Les Mexicains clament leur colère contre leurs dirigeants
L’annonce par l’exécutif mexicain que les 43 étudiants d’Iguala disparus depuis le 26 septembre étaient probablement morts a suscité une vague de colère dans le pays. Le président Enrique Peña Nieto est explicitement mis en cause.
Ecrites à la peinture blanche sur le bitume du Zocalo, la place de Mexico où se trouve le Palais National, les lettres immenses interpellent toute la classe politique mexicaine : « que se vayan todos ». C’était aussi cette phrase que clamaient les manifestants argentins fin 2001, quand leurs dirigeants corrompus et incompétents avaient conduits le pays au défaut. Ici, cette injonction vise le pouvoir féréral du président Enrique Peña Nieto, celui de l’Etat de Guerrero où ont disparu les 43 étudiants, mais aussi, plus globalement, toutes les élites politiques, accusées de collusion plus ou moins directe avec le narcotrafic.
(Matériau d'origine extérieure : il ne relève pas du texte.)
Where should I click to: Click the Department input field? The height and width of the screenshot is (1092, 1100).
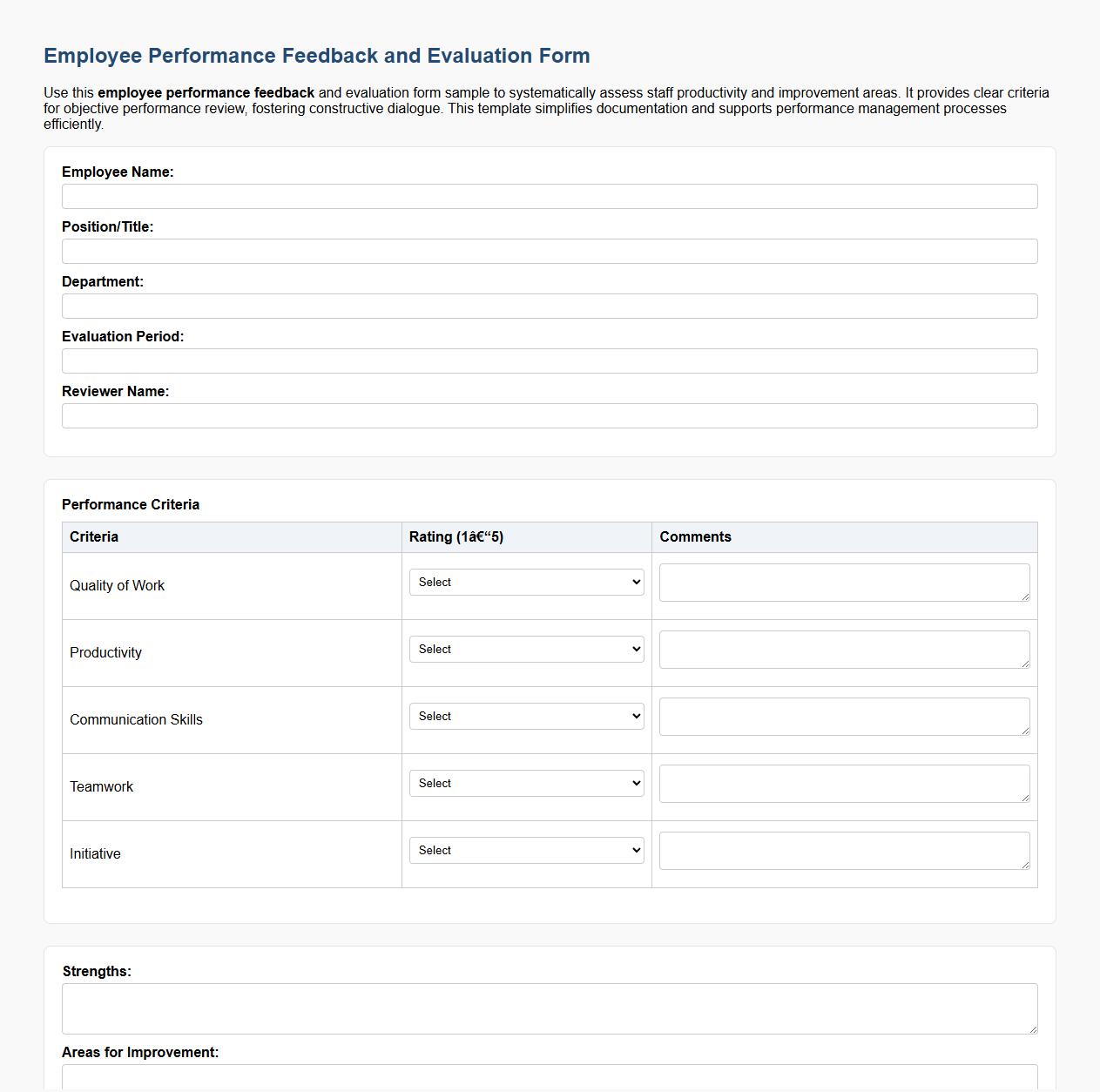[x=549, y=306]
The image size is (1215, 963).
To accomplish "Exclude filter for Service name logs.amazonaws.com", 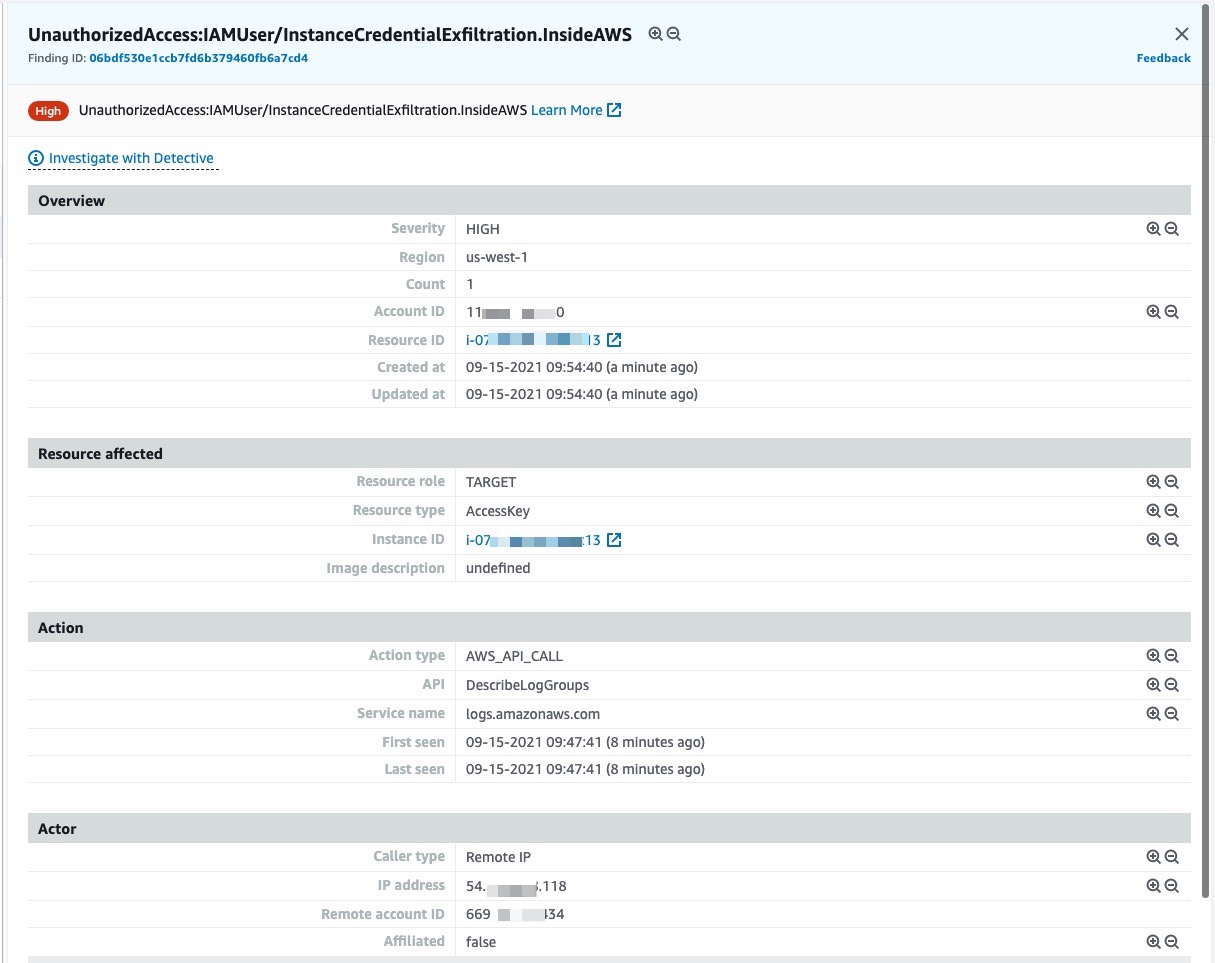I will [x=1172, y=714].
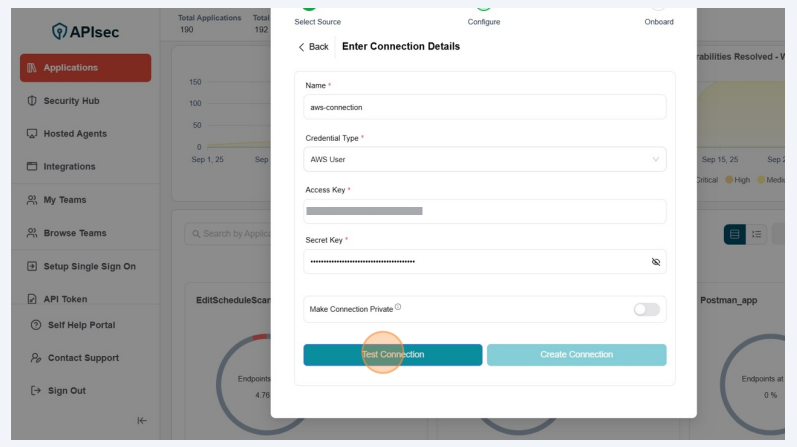797x447 pixels.
Task: Click the info icon beside Make Connection Private
Action: (x=398, y=308)
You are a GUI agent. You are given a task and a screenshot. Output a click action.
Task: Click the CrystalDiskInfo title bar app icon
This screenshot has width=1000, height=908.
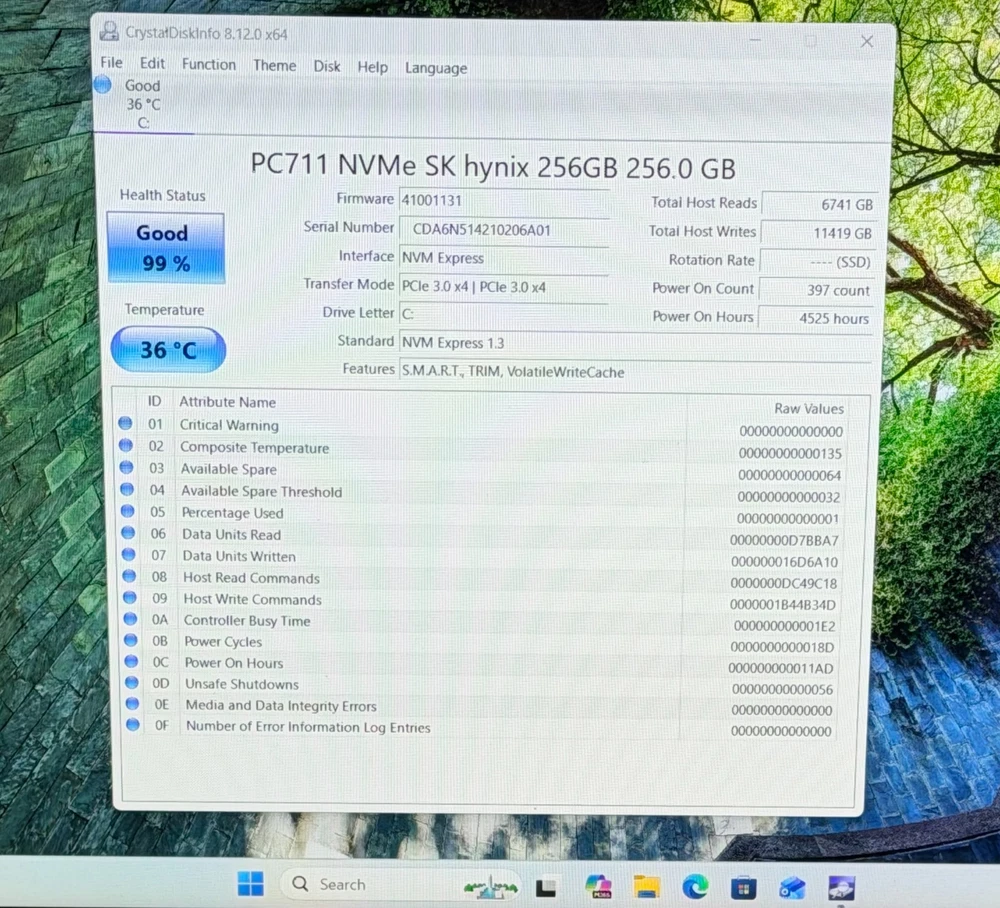point(109,32)
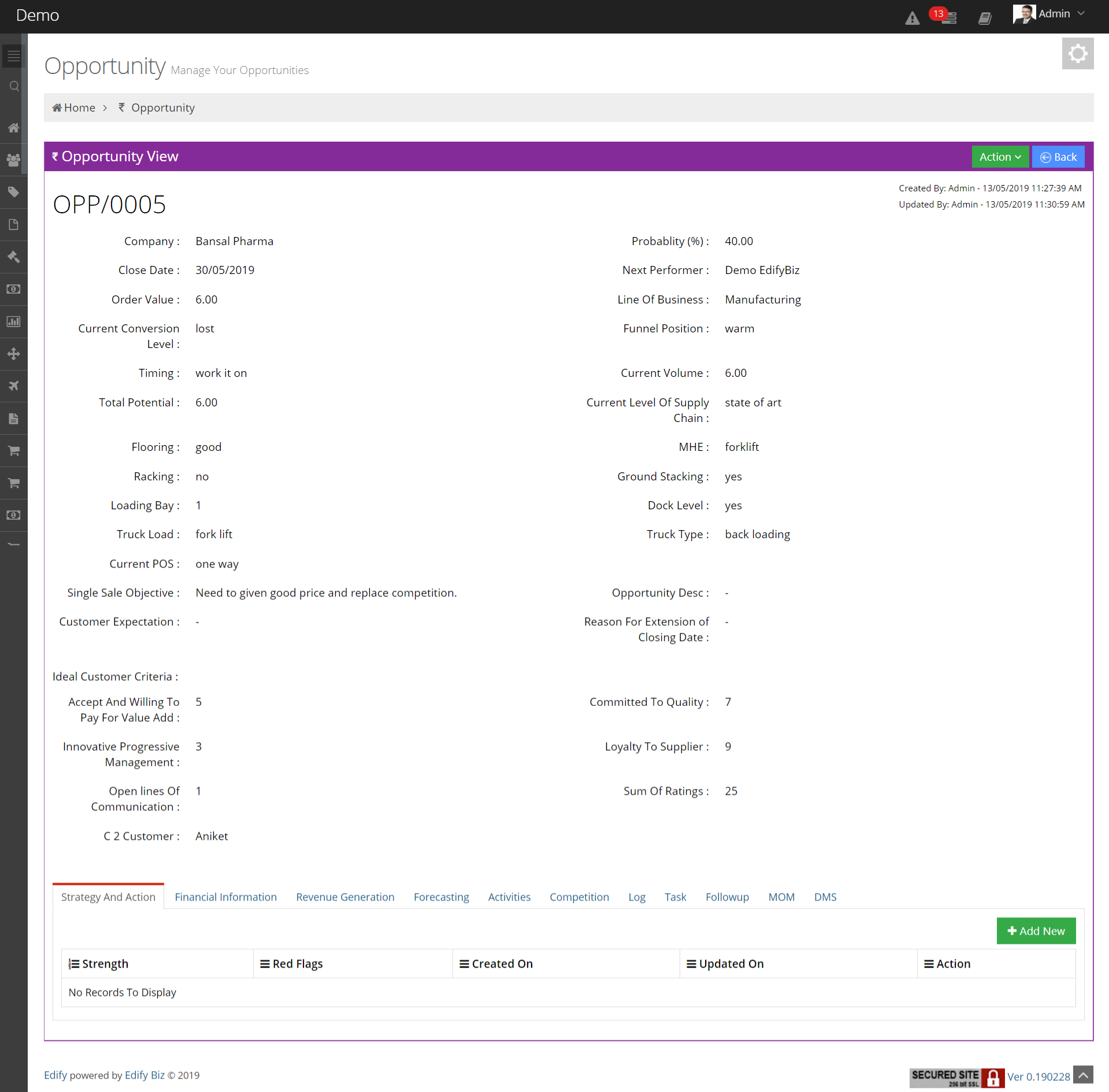Click the bar chart reports sidebar icon
The width and height of the screenshot is (1109, 1092).
click(14, 321)
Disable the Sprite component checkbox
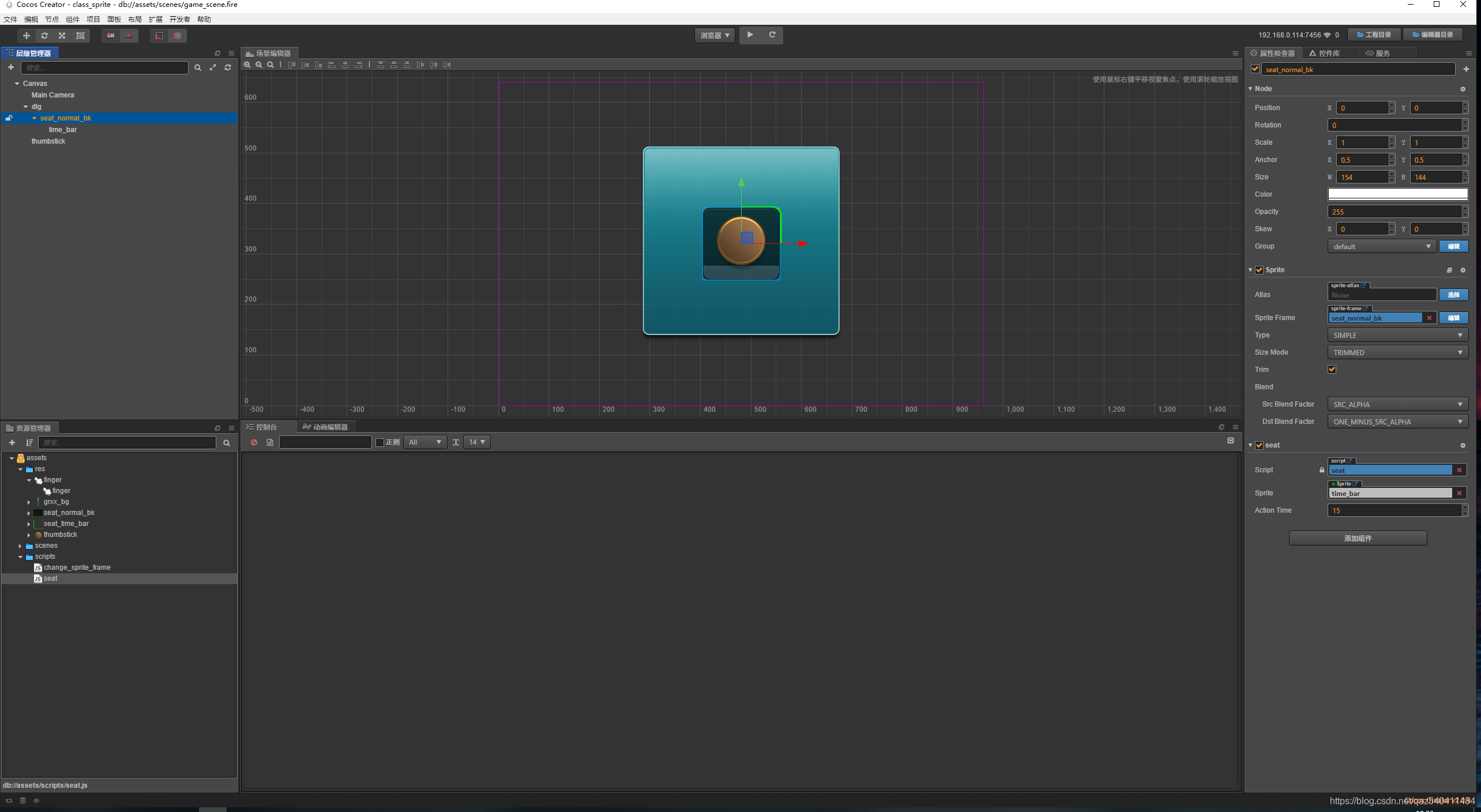 [x=1260, y=270]
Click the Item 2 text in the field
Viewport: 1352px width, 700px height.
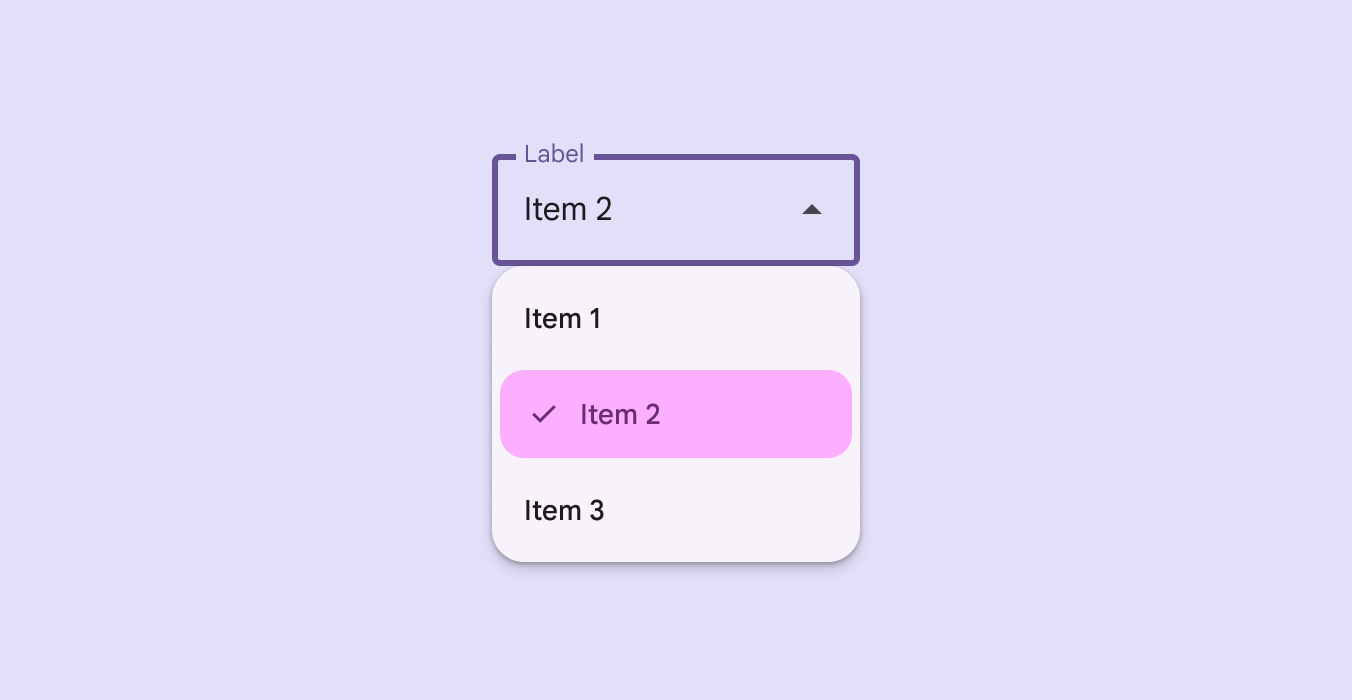click(x=568, y=209)
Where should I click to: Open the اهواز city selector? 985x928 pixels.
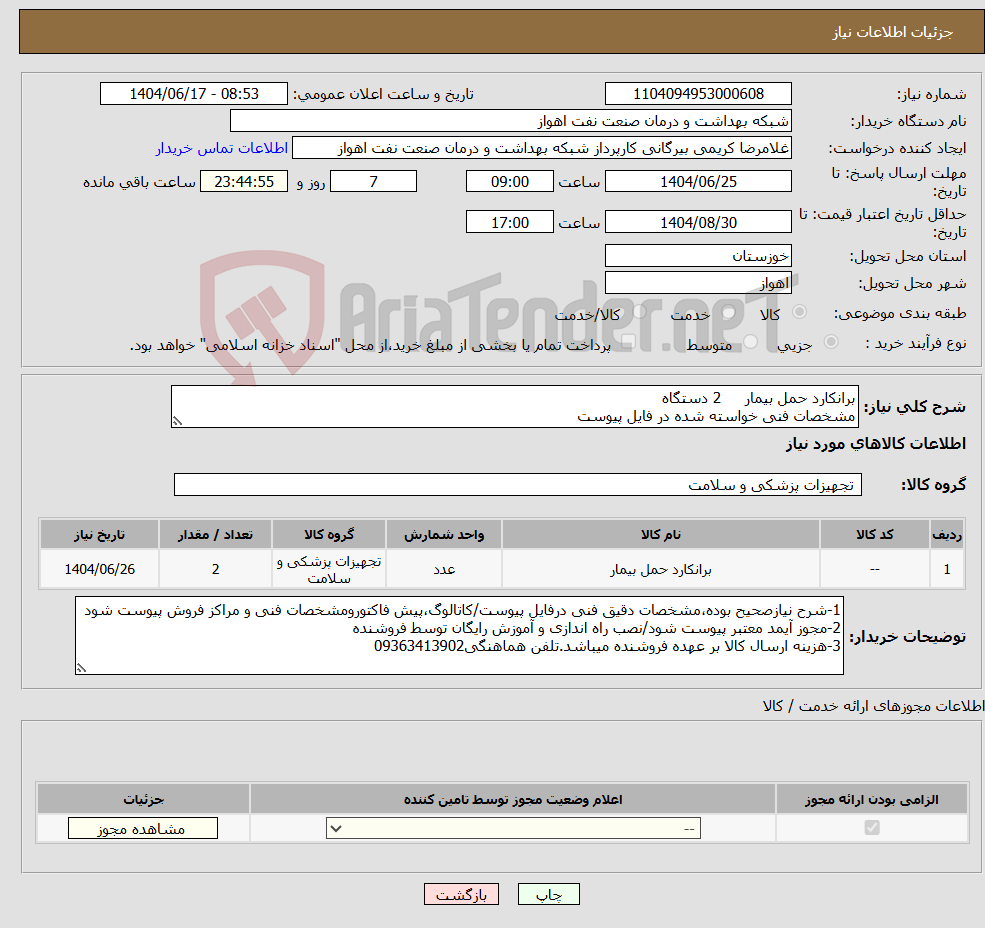[698, 282]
L’explosion de colère a fait tache d’huile dès vendredi, lorsque le ministre de la Justice, Jesus Murillo Karam, a annoncé la mort probable des 43 étudiants disparus de l’école normale rurale d’Ayotzinapa, le 26 septembre dernier à Iguala, dans l’Etat de Guerrero. Il a expliqué que trois membres présumés d’un groupe de narcotrafiquants avaient avoué avoir tué les étudiants, brûlé les corps puis jeté les sacs contenant leurs restes dans une rivière. Faute de preuves, les parents des étudiants ont refusé de croire à cette version et attendent des expertises ADN d’ores et déjà annoncées comme très délicates.
Samedi une foule compacte a défilé dans le calme à Mexico, aux cris de « Dehors Peña » et « Assassin ». Le soir, un petit groupe radical de manifestants s’est attaqué au Palais National, siège protocolaire de la présidence (mais où ne vit pas le président), tentant d’enfoncer la porte principale, y provoquant un début d’incendie et y inscrivant leur slogan : « Nous les voulons vivants », avant que la police ne finisse par former un cordon sanitaire autour du palais. Plus tôt, dans le sud du pays à Chilpancingo (Guerero), 300 jeunes avaient mis le feu à une dizaine de véhicules en face du siège du gouvernement régional, après en avoir brisé les façades vitrées.
Pour les enquêteurs, les responsables de ce drame sont le maire d’Iguala, José Luis Abarca, et son épouse, arrêtés la semaine dernière et soupçonnés d’avoir ordonné à leur police municipale l’enlèvement des étudiants, elle-même en relation avec le groupe criminel «Guerreros Unidos ». Le maire d’Iguala (gauche) a déjà été visé par une enquête en 2010 pour crime organisé en 2010, puis par une plainte pour meurtre en 2013, sans être davantage inquiété.
C’est dans ce climat de chaos qu’Enrique Peña Nieto est tout de même parti dimanche pour une tournée asiatique de 6 jours. Il commencera par assister au sommet de la Coopération économique Asie-Pacifique (APEC) à Pékin, avant une visite d’Etat en Chine, puis rejoindra Brisbane en Australie pour participer à la première journée du sommet du G20 le 15 novembre.
Mais il ne pourra pas, comme il adore pourtant le faire, se présenter en fringant président d’un nouvel eldorado au potentiel économique colossal, menant au pas de charge des réformes majeures (dont celle, très attractive de l’énergie, qui va ouvrir l’exploitation pétrolière mexicaine aux majors internationales). L’engouement pour le Mexique à l’international a certes été aussi soudain que le désamour dont le Brésil en récession fait actuellement les frais après une décennie euphorique au début des années 2000. Mais la nouvelle flambée de violence qui sévit au Mexique montre que, malgré les affirmations de son président, le pays est toujours la proie des cartels, qui empoisonne la vie des Mexicains. Une situation propre à refroidir l’enthousiasme des investisseurs et à faire renaître le doute sur la capacité de cet immense pays à surmonter ses démons.